• Exercise instructions: Which lines of the entries contain the string "height"? Pull out each of them in full.

• Given records:

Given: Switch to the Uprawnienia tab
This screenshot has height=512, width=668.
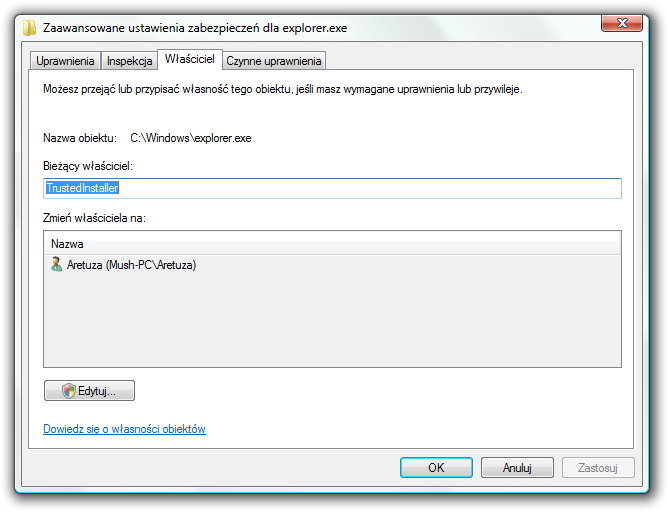Looking at the screenshot, I should (65, 61).
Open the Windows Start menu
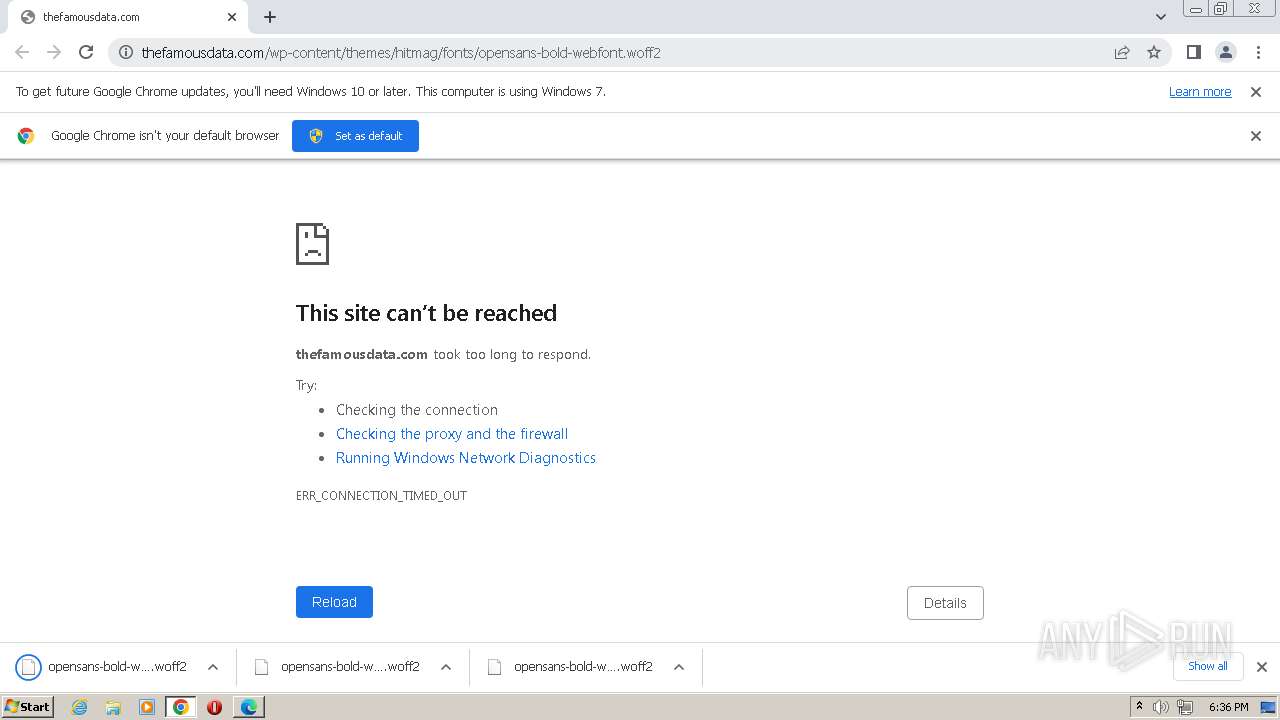Screen dimensions: 1280x720 pos(27,707)
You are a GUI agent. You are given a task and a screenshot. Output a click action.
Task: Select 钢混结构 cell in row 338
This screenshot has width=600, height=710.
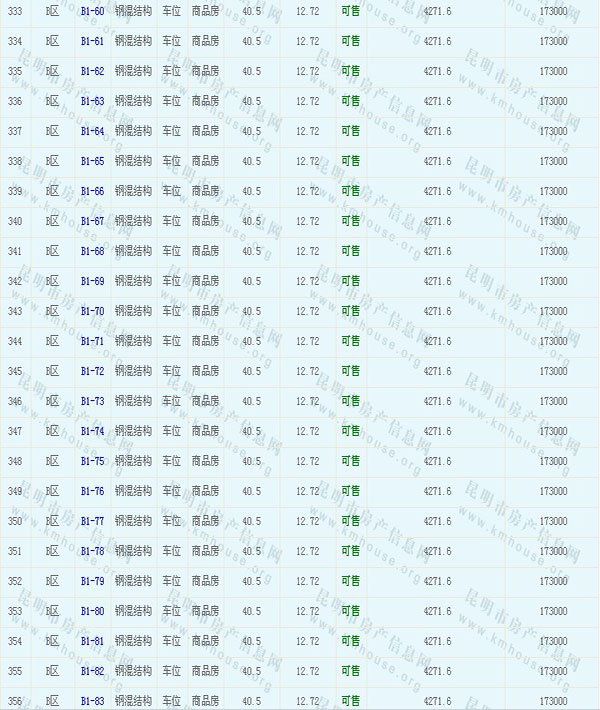tap(133, 162)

• Task output:
This screenshot has height=512, width=668.
This screenshot has width=600, height=710.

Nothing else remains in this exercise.